La bourgeoisie aurait pu entreprendre la lutte et pour cela évoluer, s’adapter : elle aurait pu revenir en arrière, remonter au point où l’on était quand on quitta la charrue pour devenir bourgeois, ressaisir à pleines mains ces mottes de terre d’où était sorti le premier noyau de la fortune, essayer des méthodes nouvelles de travail, créer des industries agricoles, y consacrer les capitaux dont on disposait. Il aurait fallu pour cela de l’entrain physique, de l’énergie morale, une mentalité souple, combative, moderne, débarrassée de certains préjugés. Tout cela a manqué. Il n’y a eu que des efforts partiels, isolés, souvent mal conduits. Les jeunes générations montrent peu de goût pour la terre, dont elles n’ont pas connu la prospérité, dont elles n’entendent parler qu’avec des plaintes et des récriminations. Elles se dirigent vers d’autres carrières, le commerce et l’industrie, plus volontiers vers le droit et la médecine, plus volontiers encore vers les fonctions publiques. Quand ils apprennent que dans une dot il n’y a que des biens ruraux, les épouseurs se refroidissent. Et tout le monde de quitter les champs pour la ville ! On abandonne les faire-valoir directs, on renonce à la surveillance des métayers, on afferme à vil prix, et surtout on vend… quand on peut. Impossible de causer avec un bourgeois sans qu’il se plaigne et vous dise : Ah ! si je pouvais vendre ! En Gascogne., toutes les terres de la bourgeoisie sont virtuellement à vendre.

On devine bien que la défaite économique ne va pas sans certaines souffrances morales qui précipitent l’abandon de la terre. Autrefois la propriété rurale donnait une véritable influence, et, sous le régime censitaire, elle offrait l’attrait des droits électoraux.

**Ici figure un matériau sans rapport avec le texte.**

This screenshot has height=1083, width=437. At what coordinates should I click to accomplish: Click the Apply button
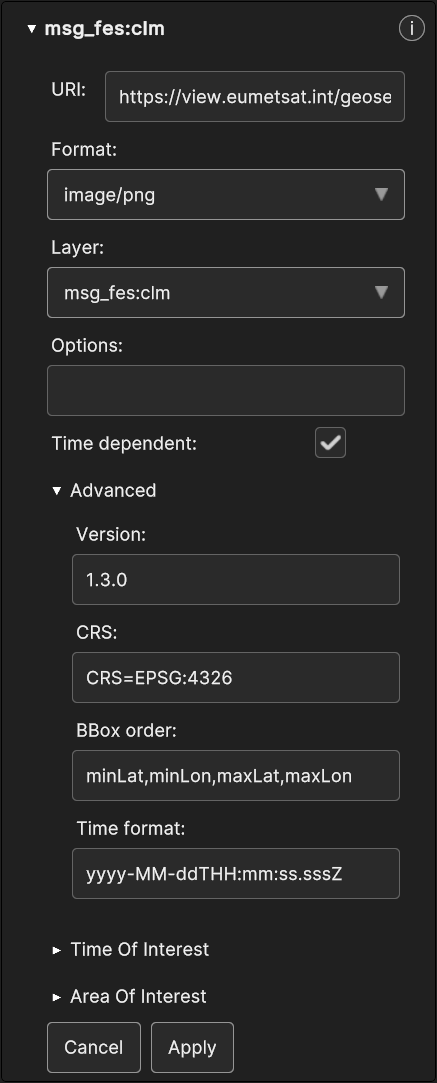point(193,1048)
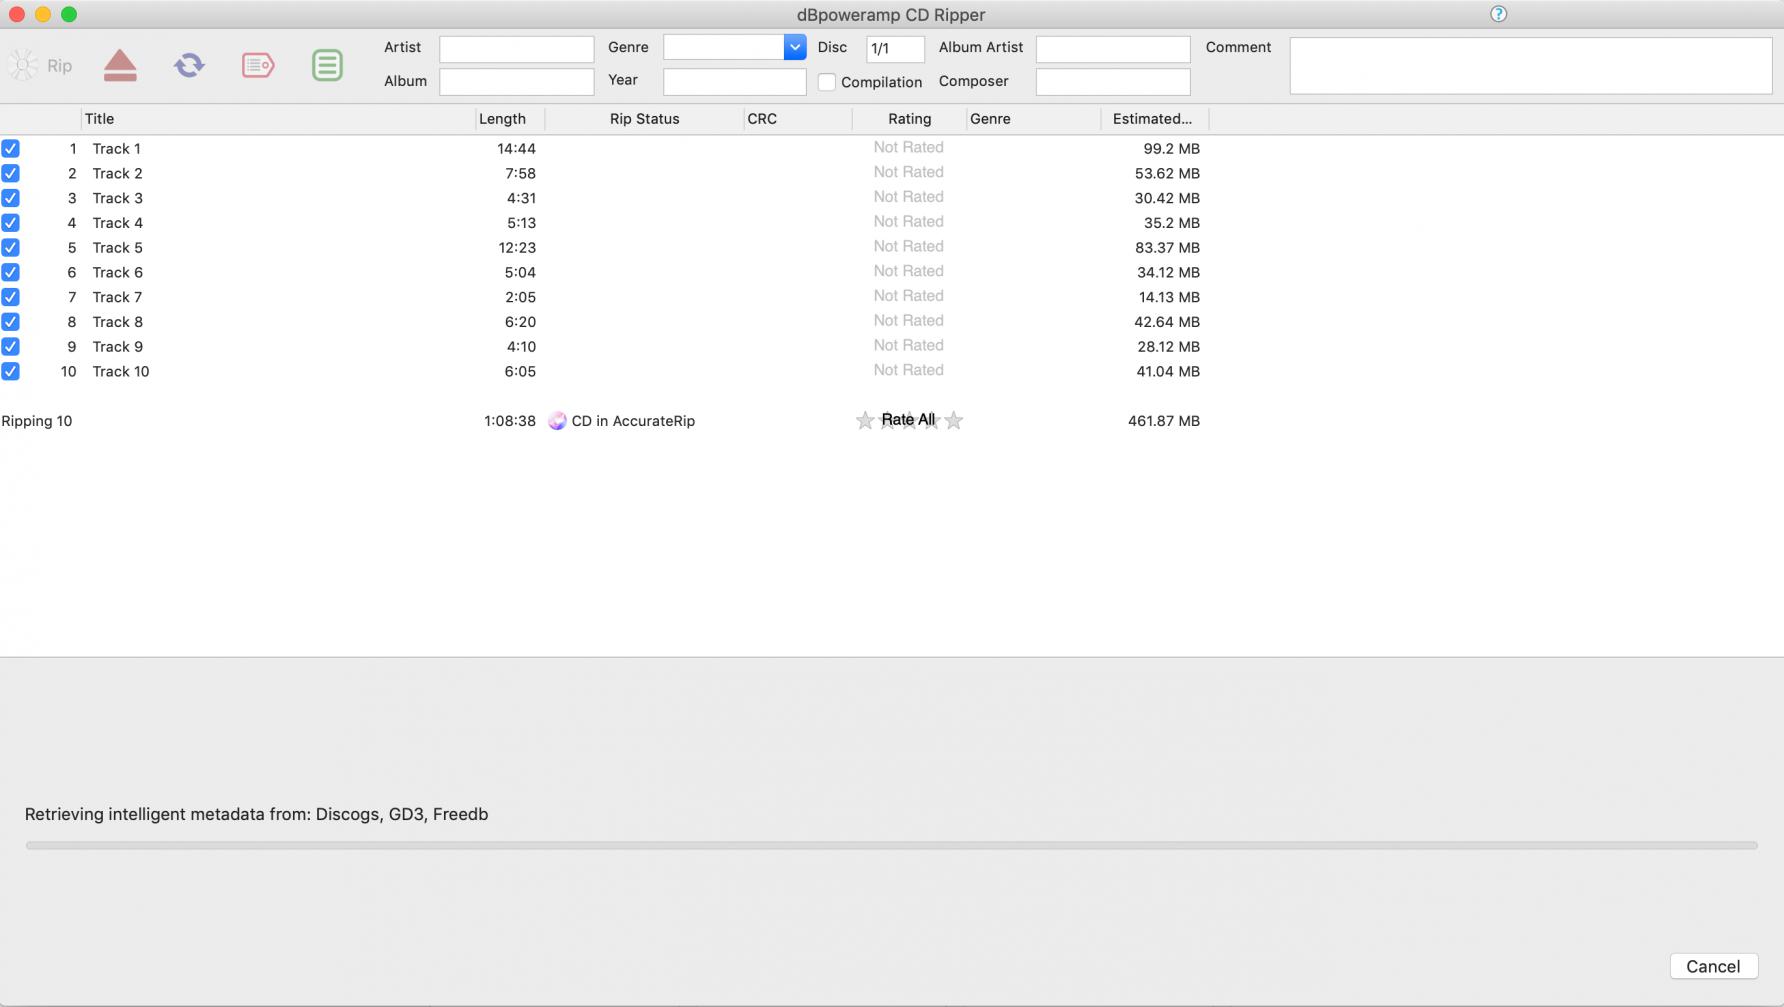Click the first Rate All star
The height and width of the screenshot is (1007, 1784).
[865, 421]
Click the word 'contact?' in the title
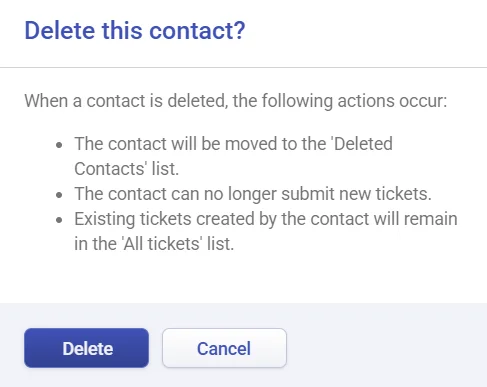487x387 pixels. 197,31
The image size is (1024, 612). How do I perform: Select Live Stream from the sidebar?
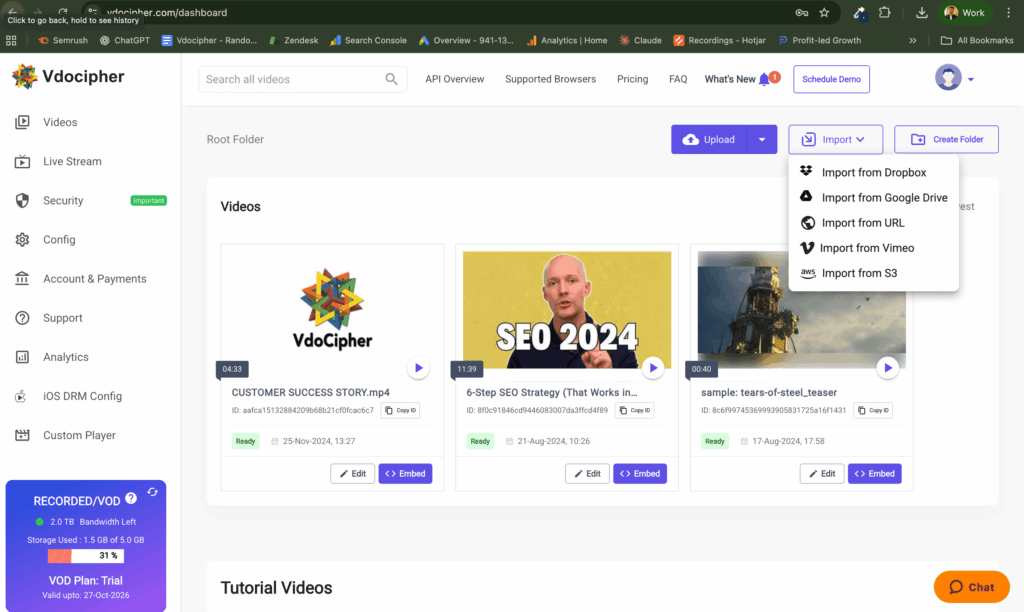(x=74, y=161)

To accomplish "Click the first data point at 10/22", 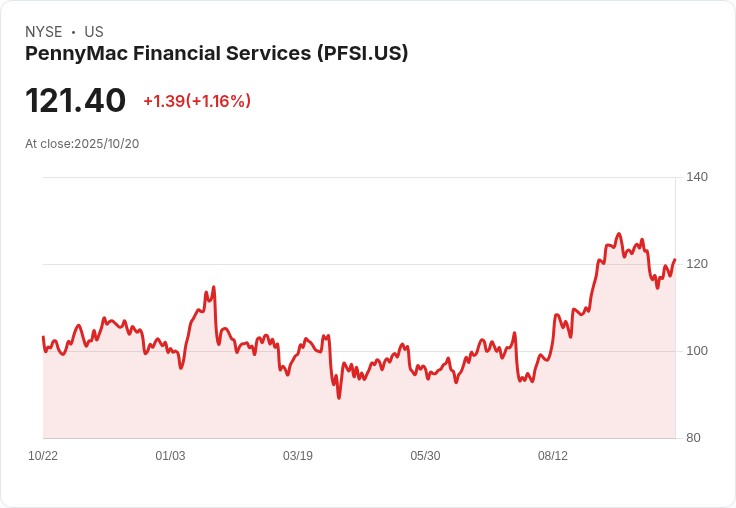I will click(x=43, y=337).
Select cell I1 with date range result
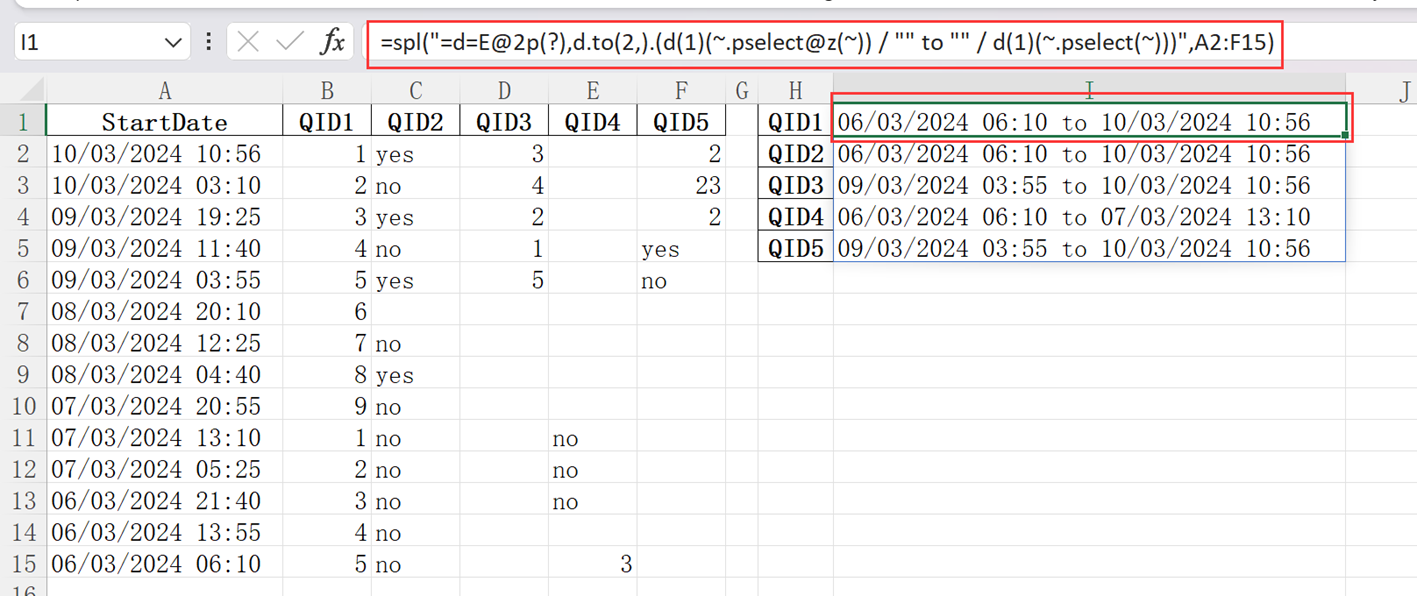The width and height of the screenshot is (1417, 596). pyautogui.click(x=1088, y=122)
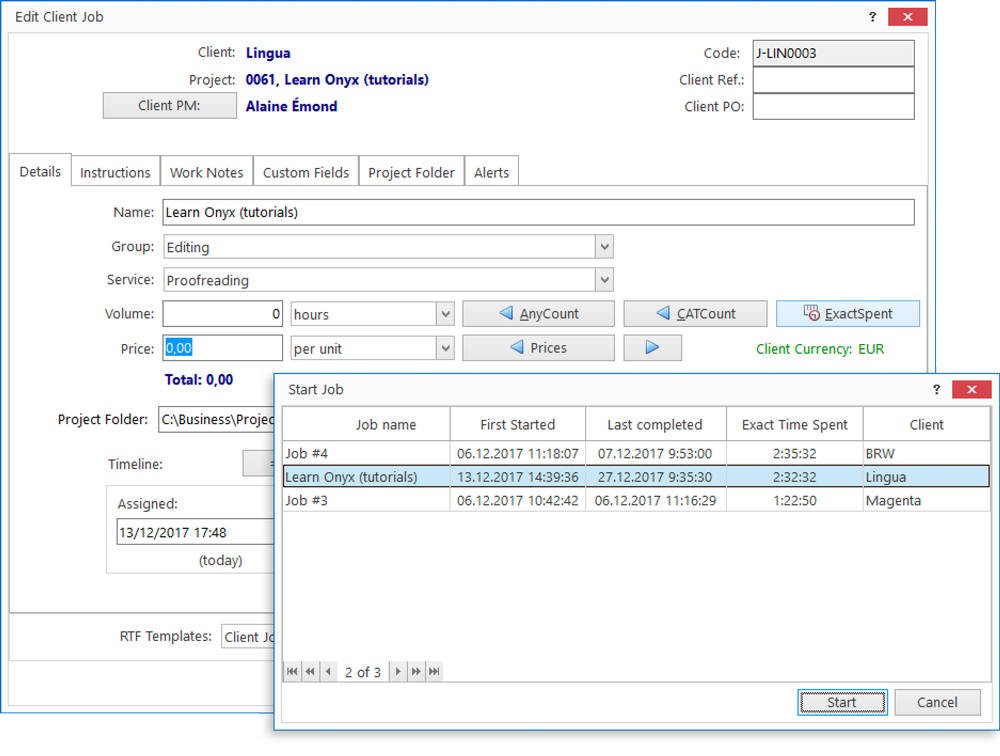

Plus tard, dans les trente premières années du suffrage universel, un bourgeois mesurait encore son influence à l’étendue de son domaine. Vers la fin du second Empire, la terre fut payée à des prix si élevés que, même bien administrée, — et alors la bonne administration était facile, — elle donnait à peine 2 pour 100, tandis que les placemens mobiliers les plus solides donnaient facilement cinq. Cette élévation des prix n’était pas économiquement justifiée : il s’y mêlait un autre élément, un élément moral, 6t c’est en grande partie celui que j’indique.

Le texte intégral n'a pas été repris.